SOURCE DATA: Begin

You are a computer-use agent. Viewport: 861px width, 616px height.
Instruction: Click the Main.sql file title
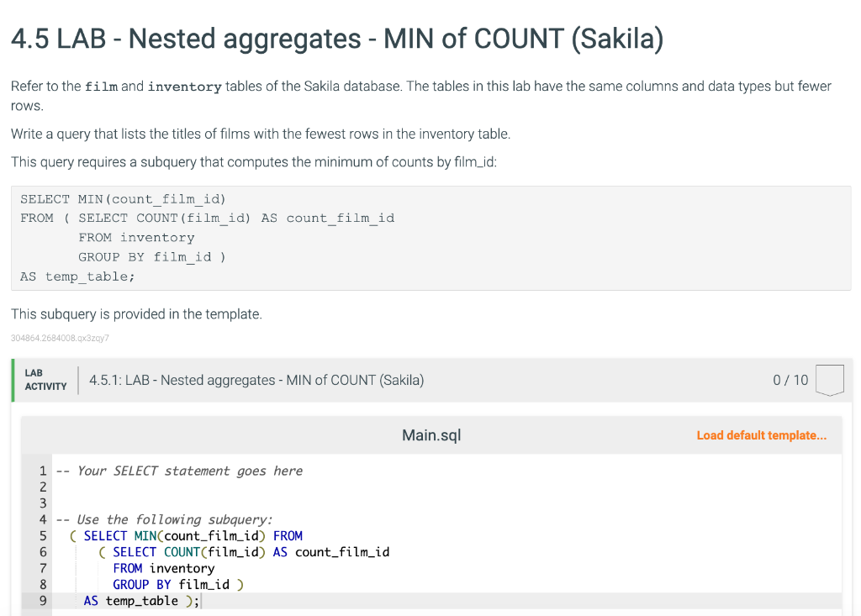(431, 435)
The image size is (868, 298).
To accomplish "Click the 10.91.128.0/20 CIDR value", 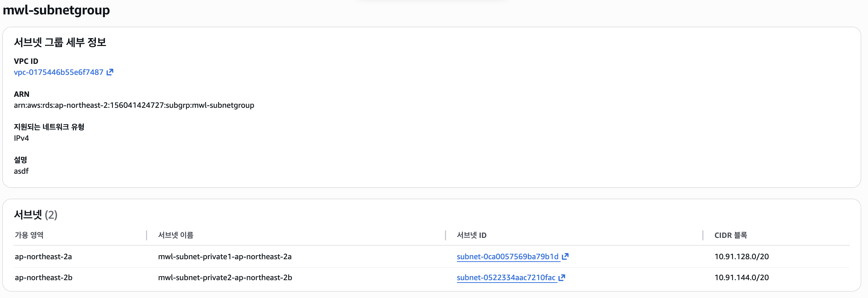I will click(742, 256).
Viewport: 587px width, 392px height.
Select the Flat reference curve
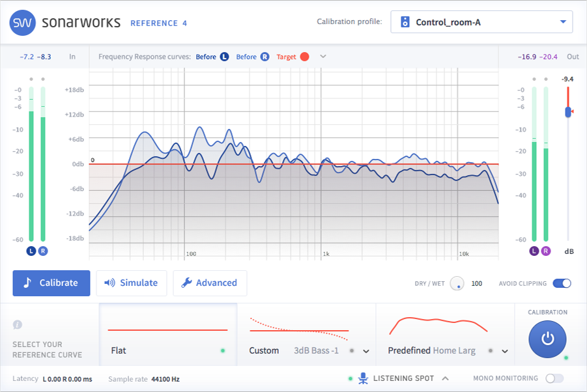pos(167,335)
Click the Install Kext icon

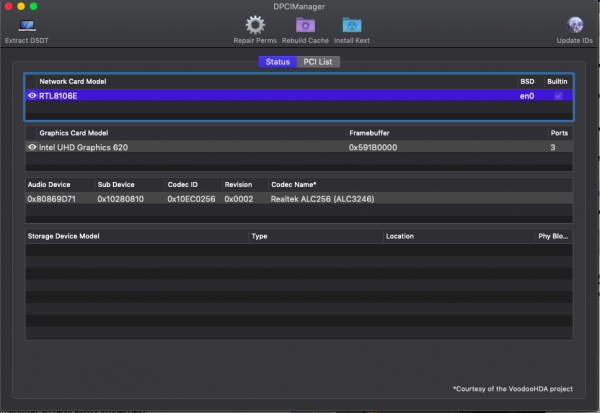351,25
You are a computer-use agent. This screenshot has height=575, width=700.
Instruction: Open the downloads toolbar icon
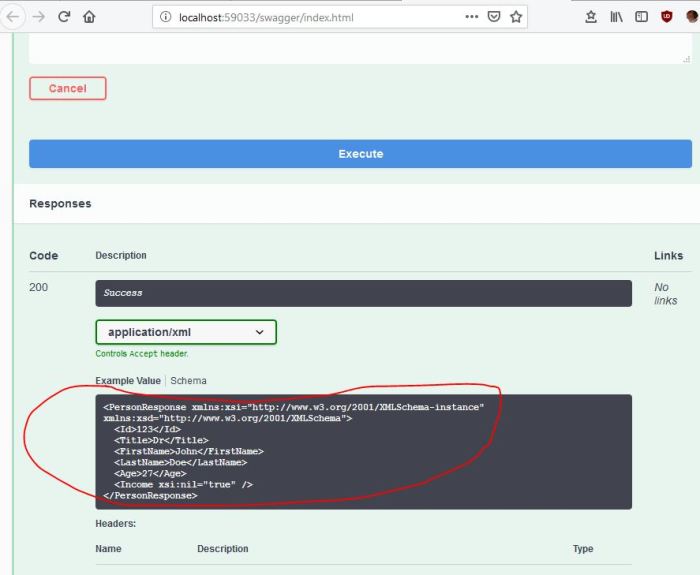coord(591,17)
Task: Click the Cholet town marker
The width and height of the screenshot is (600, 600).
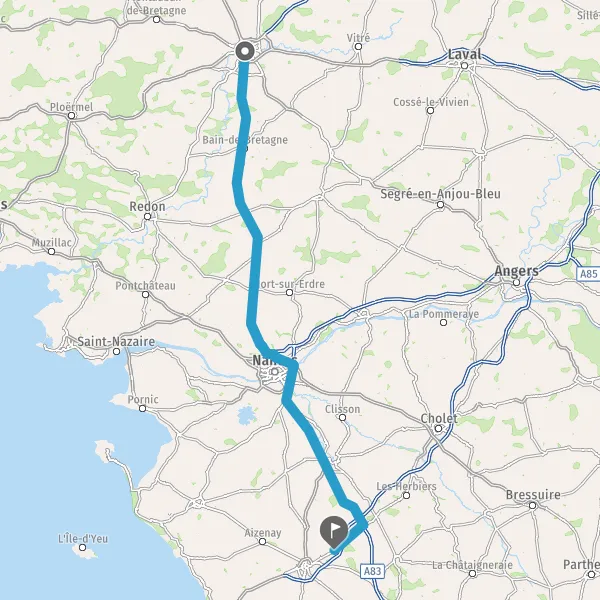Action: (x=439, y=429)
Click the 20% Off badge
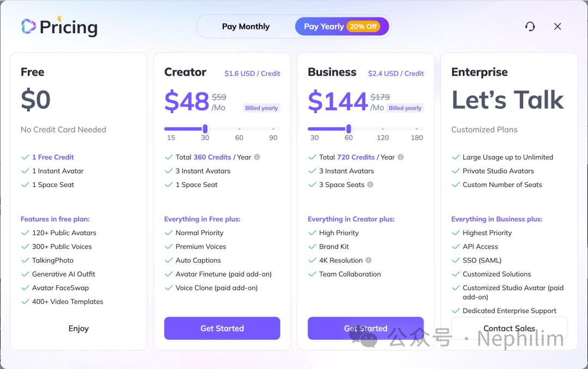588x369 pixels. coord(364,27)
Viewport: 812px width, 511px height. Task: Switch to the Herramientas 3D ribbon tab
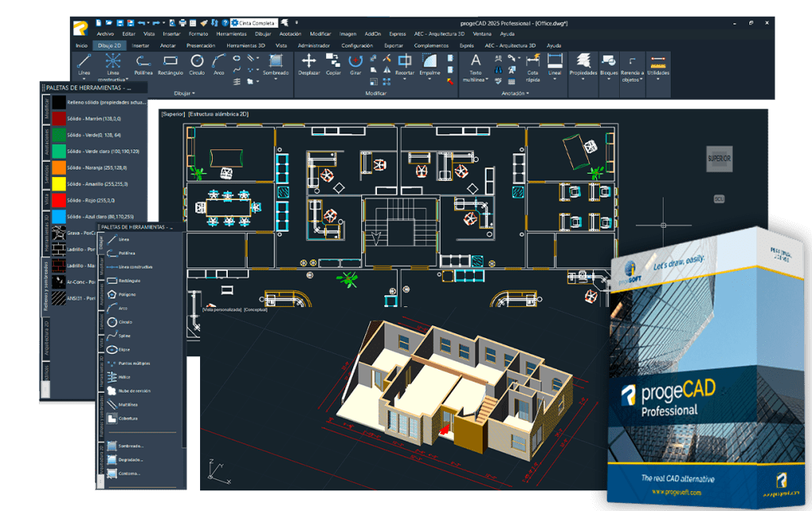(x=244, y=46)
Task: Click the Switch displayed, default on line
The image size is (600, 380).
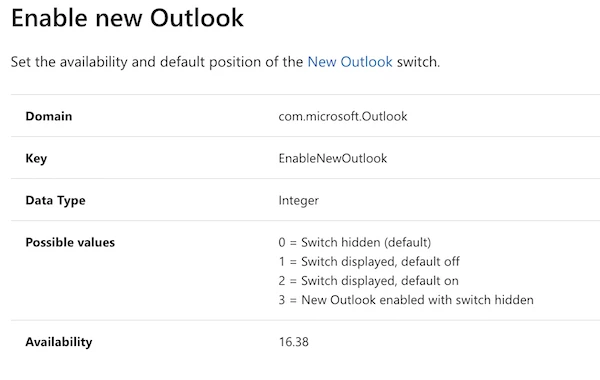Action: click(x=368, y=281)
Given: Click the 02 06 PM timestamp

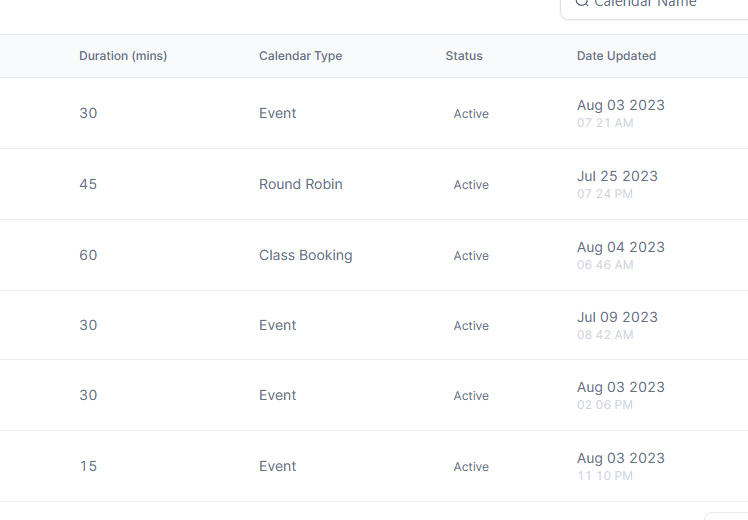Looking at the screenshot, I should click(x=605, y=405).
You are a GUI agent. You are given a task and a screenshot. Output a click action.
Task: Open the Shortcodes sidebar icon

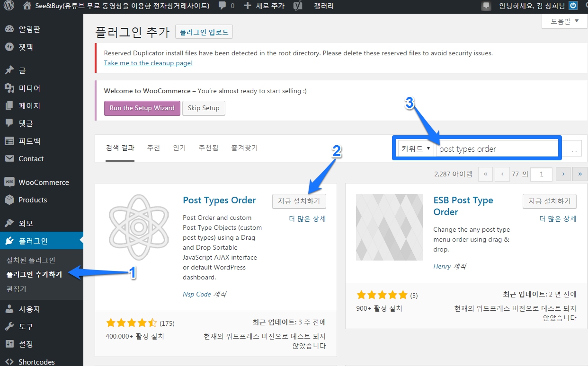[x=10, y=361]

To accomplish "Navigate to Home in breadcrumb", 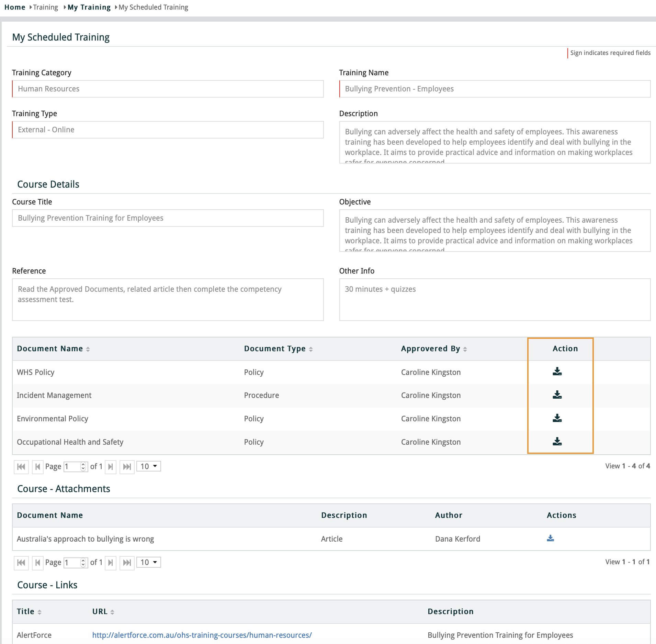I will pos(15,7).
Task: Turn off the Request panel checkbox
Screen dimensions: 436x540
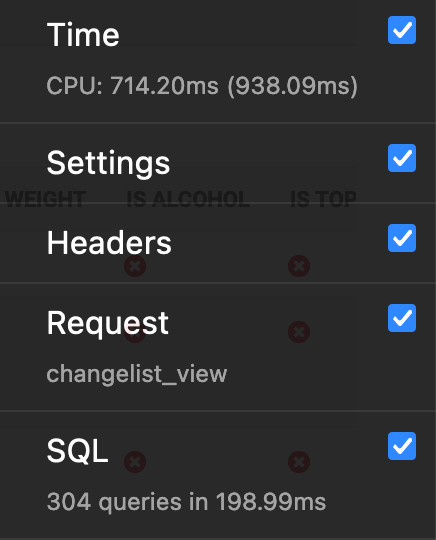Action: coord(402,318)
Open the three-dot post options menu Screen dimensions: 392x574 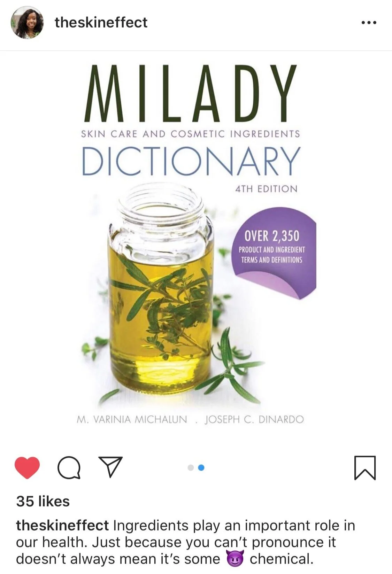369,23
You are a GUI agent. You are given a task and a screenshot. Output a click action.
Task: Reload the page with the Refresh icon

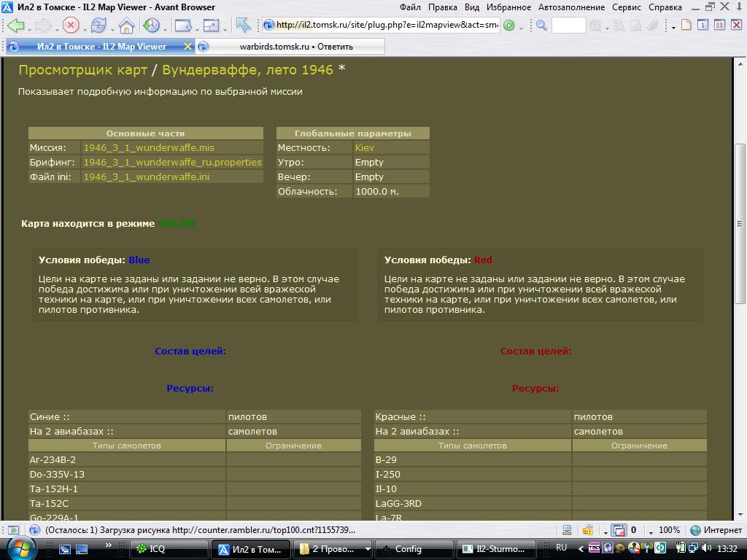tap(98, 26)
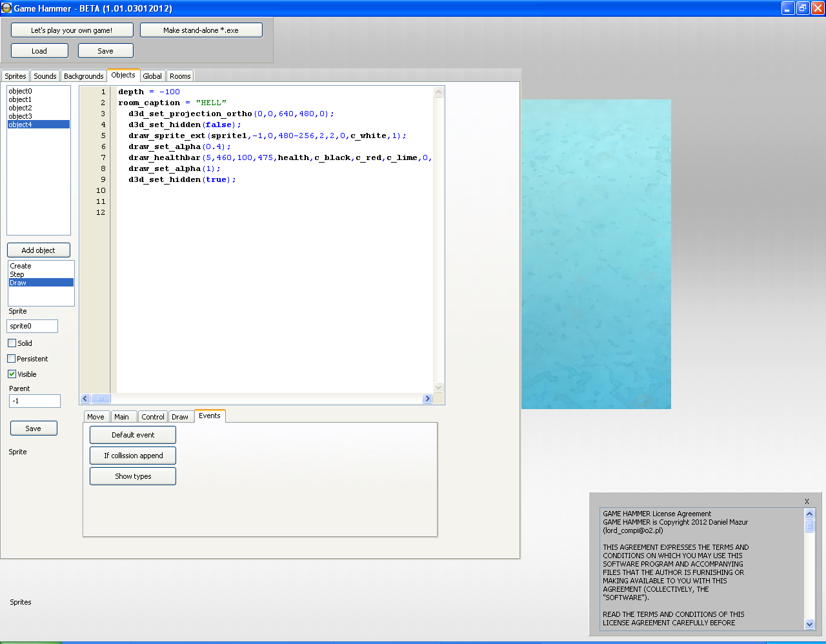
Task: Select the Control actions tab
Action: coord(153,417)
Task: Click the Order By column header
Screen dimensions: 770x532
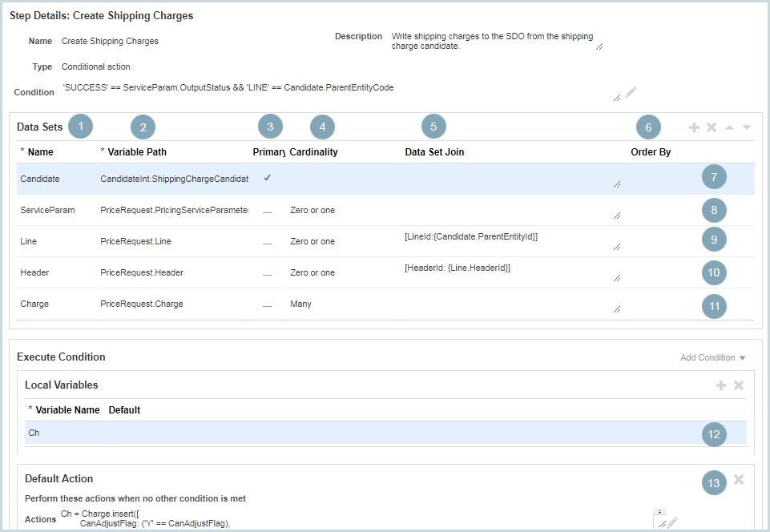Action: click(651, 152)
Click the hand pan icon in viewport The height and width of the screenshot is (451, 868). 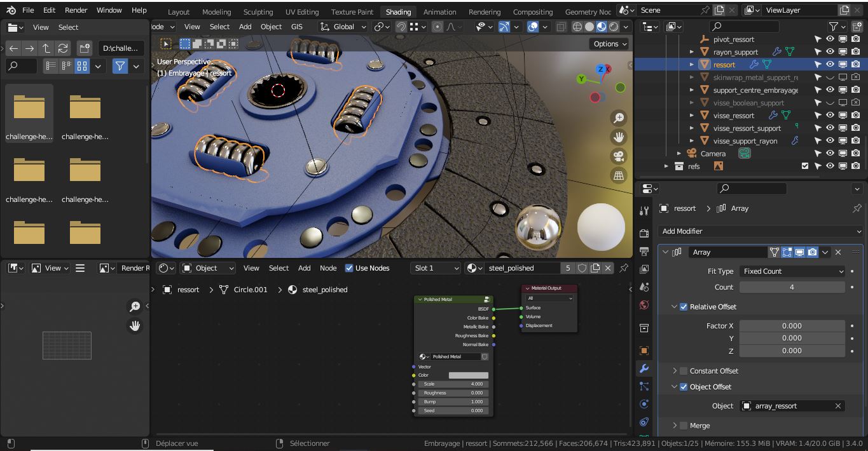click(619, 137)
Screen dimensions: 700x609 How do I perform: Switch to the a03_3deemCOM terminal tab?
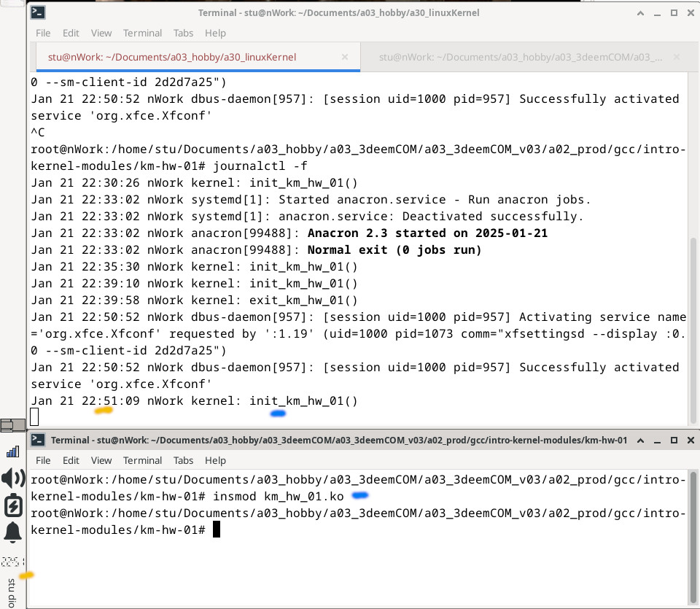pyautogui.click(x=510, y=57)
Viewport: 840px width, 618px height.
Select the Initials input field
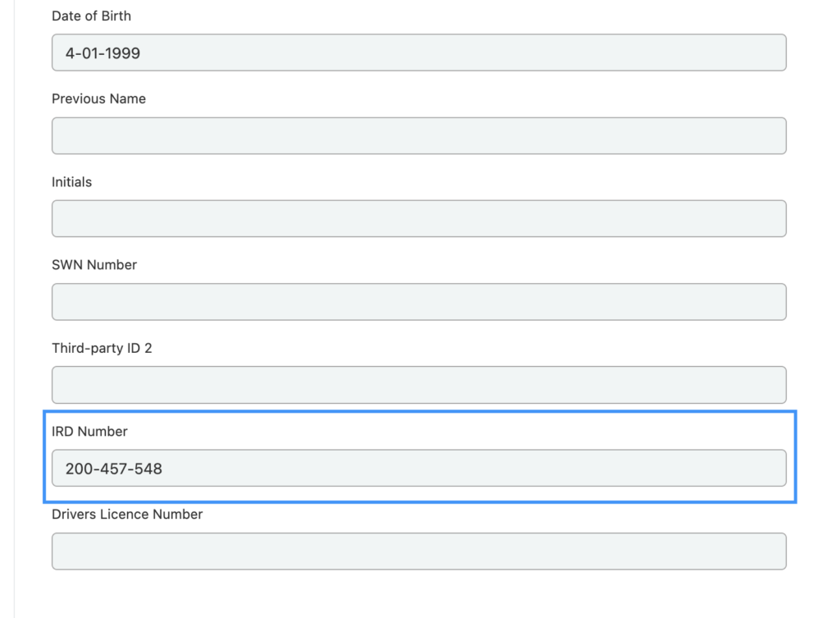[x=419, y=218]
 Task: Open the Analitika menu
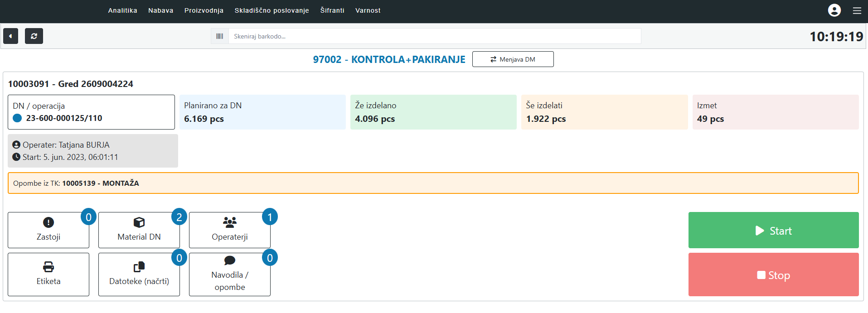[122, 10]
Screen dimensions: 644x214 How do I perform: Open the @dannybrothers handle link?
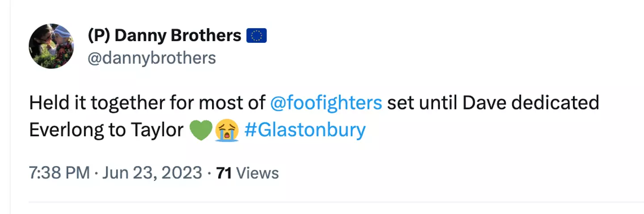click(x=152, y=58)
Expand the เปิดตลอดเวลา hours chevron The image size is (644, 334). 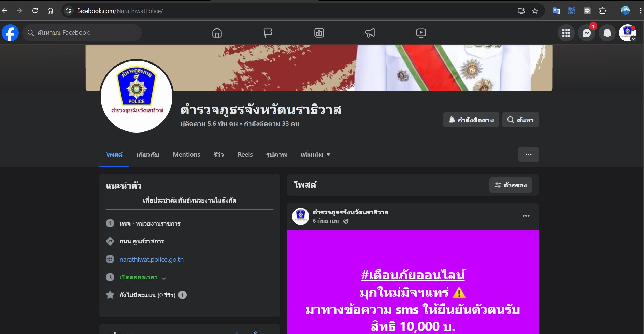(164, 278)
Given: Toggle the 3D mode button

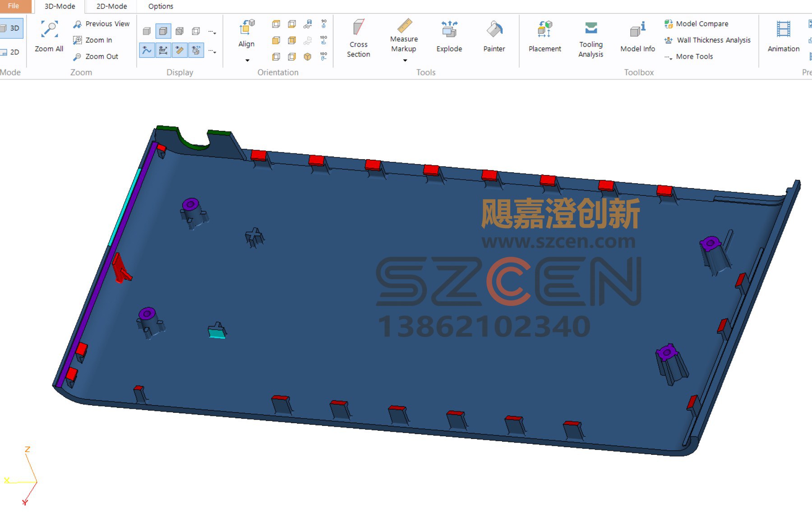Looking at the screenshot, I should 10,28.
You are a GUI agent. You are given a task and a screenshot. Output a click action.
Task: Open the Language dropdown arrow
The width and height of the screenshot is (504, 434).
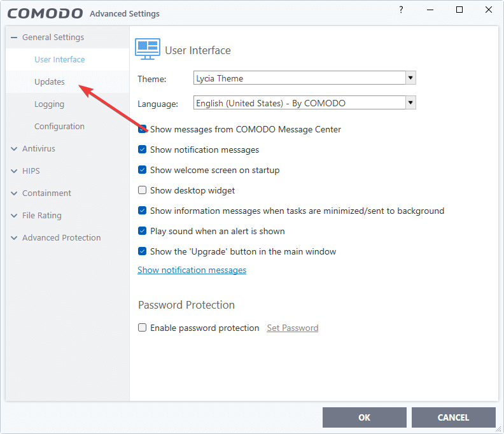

SOURCE DATA: End

**THE PROBLEM**
In the records, locate each line holding the string "computer" and copy it.

**ANSWER BOX**
You are a computer-use agent. Viewport: 861px width, 616px height.
You are a computer-use agent. This screenshot has height=575, width=700.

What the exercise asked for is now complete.